By Michele Maatouk
Date: Monday 29 Mar 2021
LONDON (ShareCast) - (Sharecast News) - Morgan Stanley upgraded its stance on shares of telecoms company BT Group on Monday to 'overweight' from 'equalweight' and lifted the price target to 200p from 125p as it argued that overhangs are easing.
The bank said that after several years of headwinds - dividend cuts, uncertain regulation, higher capex, Covid-19 - the outlook for BT now looks more promising.
Most recently, there has been encouraging news on Openreach around Ofcom's regulation of fibre, it said.
"Although more details could have been more supportive, particularly around returns, BT has now confirmed its £12bn investment to build FTTP to 20 million premises by the mid- to late-2020s. This drives greater certainty around capex and over time we expect the topic of fibre regulation, which has been a headwind for years, to gradually fade away."

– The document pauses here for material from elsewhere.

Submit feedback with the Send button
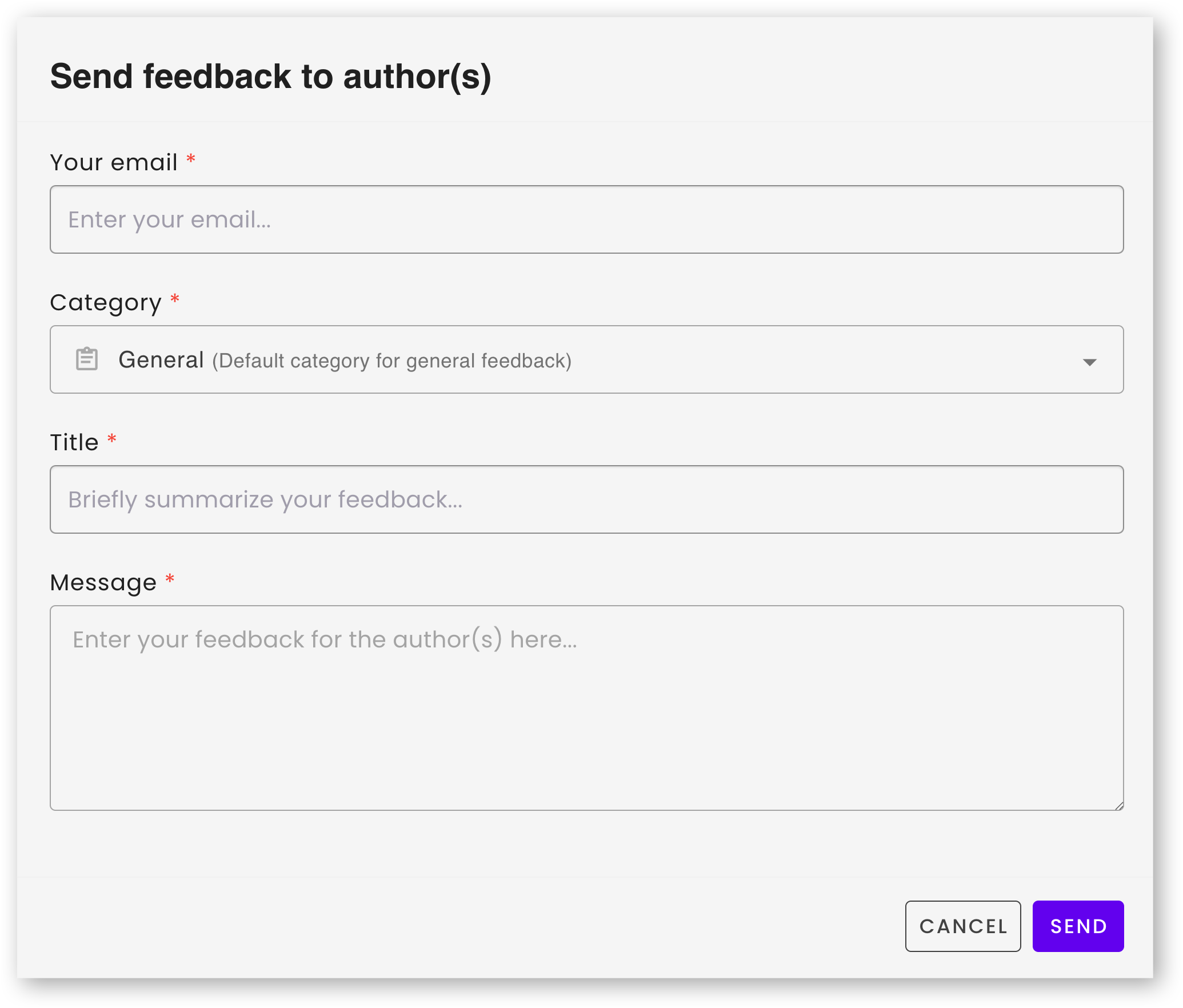This screenshot has width=1183, height=1008. pos(1078,926)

MS also pointed to "unexpected" government support for fibre investments and said the new super-deduction tax scheme could mean that BT pays very little tax in the next few years.

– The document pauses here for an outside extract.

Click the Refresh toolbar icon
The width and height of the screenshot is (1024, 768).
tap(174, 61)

"BT is an incumbent operator with a growing fibre business and a leading mobile unit". MS said. "Yet the stock's valuation is cheap after multiple years of downgrades and de-rating."
Fibre regulation and pension have been headwinds, but now there is greater visibility from Ofcom and rising rates are helpful, said MS. "Price rises in consumer are also supportive, whilst high B2B exposure remains the main risk."
At 1555 BST, the shares were up 2.3% at 151.45p.